Exercise requirements → Reproduce the stretch of the commit message below from "Note that the" through "insertions(+), 42 deletions(-)".

From 526ed11ad9743c773df76bd1649d33fb92c2b8cb Mon Sep 17 00:00:00 2001
From: Manuel Klimek <klimek@google.com>
Date: Wed, 9 Jan 2013 15:25:02 +0000
Subject: [PATCH] Enables layouting unwrapped lines around preprocessor
 directives.

Previously, we'd always start at indent level 0 after a preprocessor
directive, now we layout the following snippet (column limit 69) as
follows:

functionCallTo(someOtherFunction(
    withSomeParameters, whichInSequence,
    areLongerThanALine(andAnotherCall,
  B
                       withMoreParamters,
                       whichStronglyInfluenceTheLayout),
    andMoreParameters),
               trailing);

Note that the different jumping indent is a different issue that will be
addressed separately.

This is the first step towards handling #ifdef->#else->#endif chains
correctly.

git-svn-id: https://llvm.org/svn/llvm-project/cfe/trunk@171974 91177308-0d34-0410-b5e6-96231b3b80d8
---
 lib/Format/Format.cpp              | 21 ++++----
 lib/Format/UnwrappedLineParser.cpp | 78 ++++++++++++++++++------------
 lib/Format/UnwrappedLineParser.h   | 11 ++++-
 unittests/Format/FormatTest.cpp    | 36 +++++++++++++-
 4 files changed, 104 insertions(+), 42 deletions(-)

Data provided →
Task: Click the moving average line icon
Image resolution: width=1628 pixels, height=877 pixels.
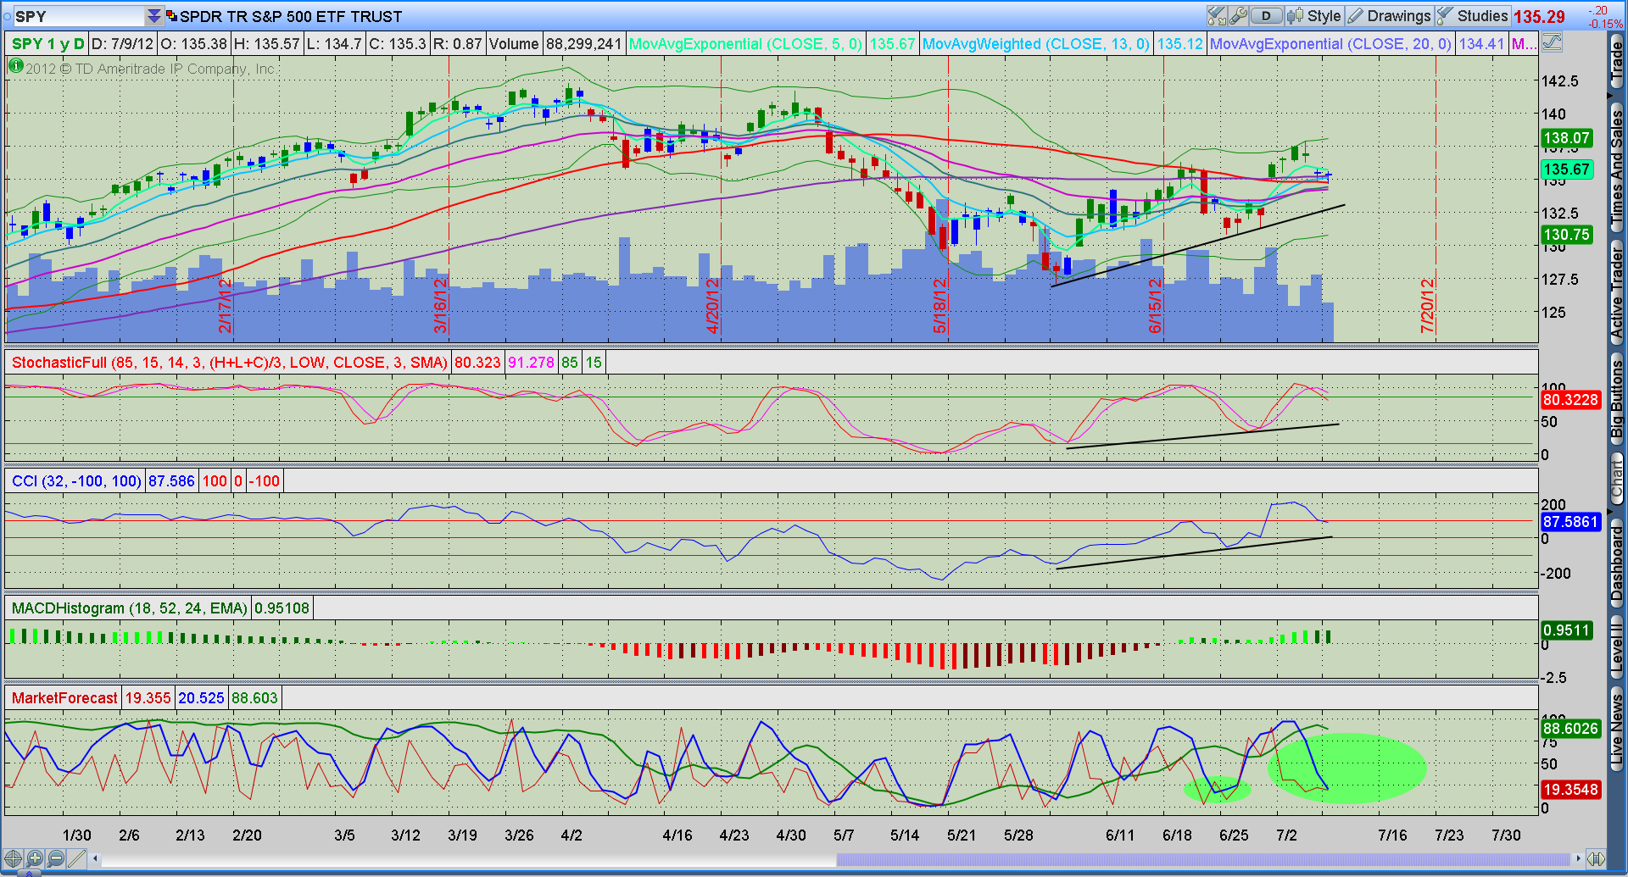Action: tap(1552, 42)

Solution to this exercise →
Note that the different jumping indent is a different issue that will be
addressed separately.

This is the first step towards handling #ifdef->#else->#endif chains
correctly.

git-svn-id: https://llvm.org/svn/llvm-project/cfe/trunk@171974 91177308-0d34-0410-b5e6-96231b3b80d8
---
 lib/Format/Format.cpp              | 21 ++++----
 lib/Format/UnwrappedLineParser.cpp | 78 ++++++++++++++++++------------
 lib/Format/UnwrappedLineParser.h   | 11 ++++-
 unittests/Format/FormatTest.cpp    | 36 +++++++++++++-
 4 files changed, 104 insertions(+), 42 deletions(-)